Document text:
◆ ◆ ◆ ◆ ◆
Question BI growth

Surya Singh Ghale · Oct 14, 2014

Hi All,

We are performing bulk loading and the BI is getting increased in uncontrolled way.
Any solution to restrict BI growth?

Thanks and Regards,
Surya

Cringer · Oct 14, 2014

What method are you using for the load? You must be doing it online. The BI is a not of all running transactions etc so that in the event of a crash they can be undone systematically to ensure that the DB integrity is maintained. You don't want to prevent this from happening in my opinion. On the other hand, if you load the data offline (probably more sensible anyway IMO) then the BI won't grow IIRC.
Alternatively examine your load code to make sure it is only performing small transactions rather than a big one that stays outstanding for the life of the load. That way the BI should not grow out of control.

RealHeavyDude · Oct 14, 2014

The BI growth is determined by two factors

Transaction load
Long running transactions.

In almost all cases I have seen the second factor - long running transactions - were the root cause of the growth. Long running transactions which prevent BI clusters from being re-used are alway cause by the software uitilizing transaction scopes which are much larger than they need be. Most of the times I've seen this it was not on purpose but by accident.

The only thing you can do is to fix the transaction scope so that the transactions are as small as possible to allow BI clusters from being re-used much faster.

You should inspect the software you are using to do the load and compile it using the listing option to see the transaction scopes.

There is nothing you can do on the database to prevent such transactions. All you can do to prevent the database from shutting down abnormally is to use the -bistall paramater ( possibly in conjunction with the -bithold parameter ).

Heavy Regards, RealHeavyDude.

Rob Fitzpatrick · Oct 14, 2014

If it is possible to take a maintenance window where other users cannot access the database then you should do so. Then you can restart the database with startup parameters and BI configuration tuned for a bulk load (and for preventing access by business users). If the load is very large and time-consuming I use the maximum BI block size and cluster size during the load to improve performance (although that does nothing to change volume of BI notes).

If it is a very large and time-consuming load I may also start the database with no-integrity (-i) which also improves performance and does decrease the volume of BI notes. Warning: do not use -i unless you clearly understand its implications and the very limited cases where it is acceptable for use. This parameter prevents crash recovery, so it is only acceptable for use when there is no normal forward processing (business activity) happening in your database. You must have a good backup of the database taken just before the database was started. If you crash, your only means of recovery is restoring that backup. Remember to shut down the DB again and back up again immediately after the load finishes. Never use this parameter in production.
◆ ◆ ◆ ◆ ◆
Collected data:
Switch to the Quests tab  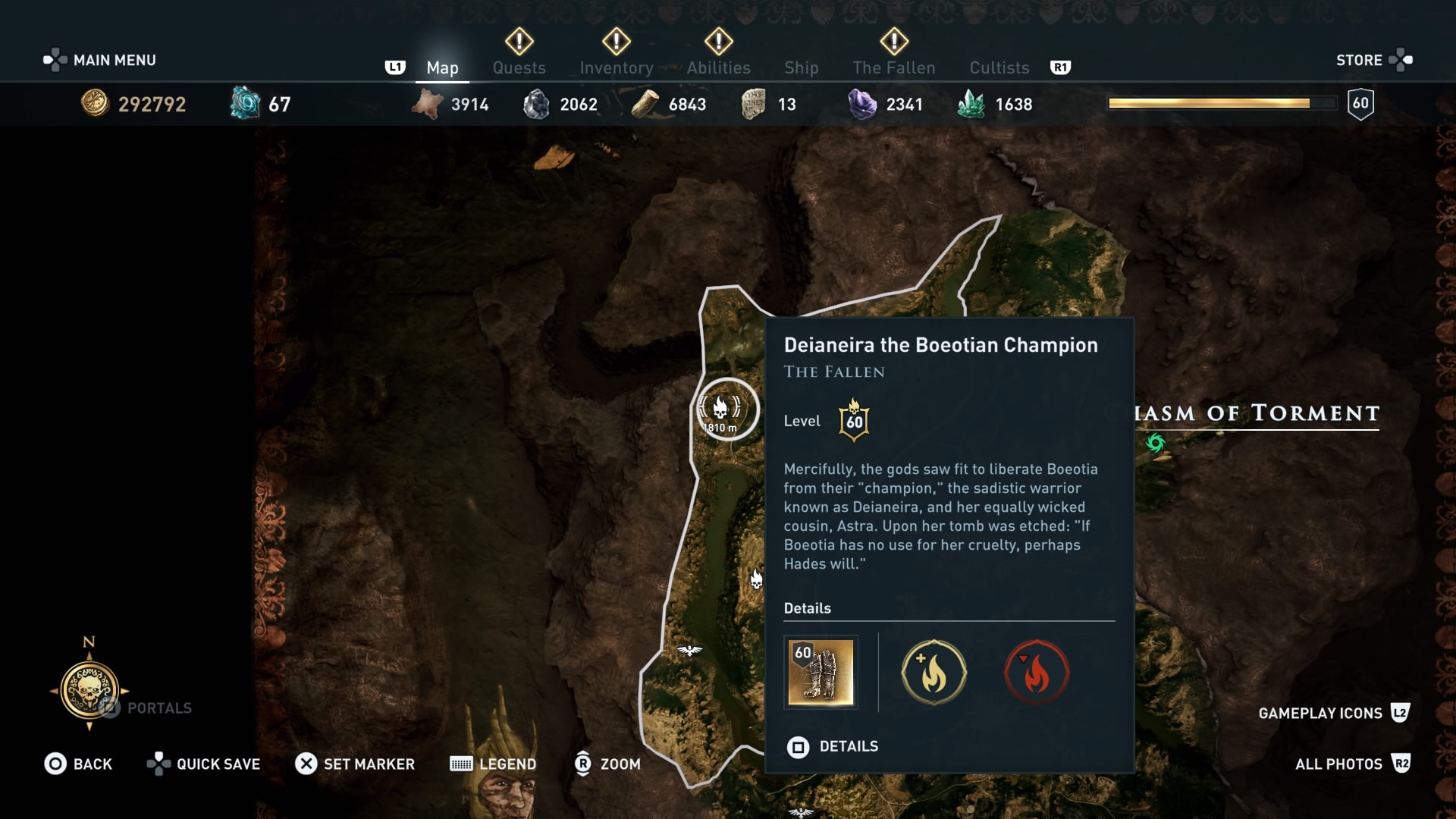(519, 67)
◆ ◆ ◆ ◆ ◆
Problem set:
(1) Reproduce the passage of the BI growth thread starting at "Any solution to" and ending at "won't grow IIRC.".
(2) In the BI growth thread, which startup parameter is described as preventing crash recovery?
(3) List the names of all the people who posted in the BI growth thread.

Final answers:
(1)
Any solution to restrict BI growth?

Thanks and Regards,
Surya

Cringer · Oct 14, 2014

What method are you using for the load? You must be doing it online. The BI is a not of all running transactions etc so that in the event of a crash they can be undone systematically to ensure that the DB integrity is maintained. You don't want to prevent this from happening in my opinion. On the other hand, if you load the data offline (probably more sensible anyway IMO) then the BI won't grow IIRC.

(2) The no-integrity parameter, -i.

(3)
Surya Singh Ghale
Cringer
RealHeavyDude
Rob Fitzpatrick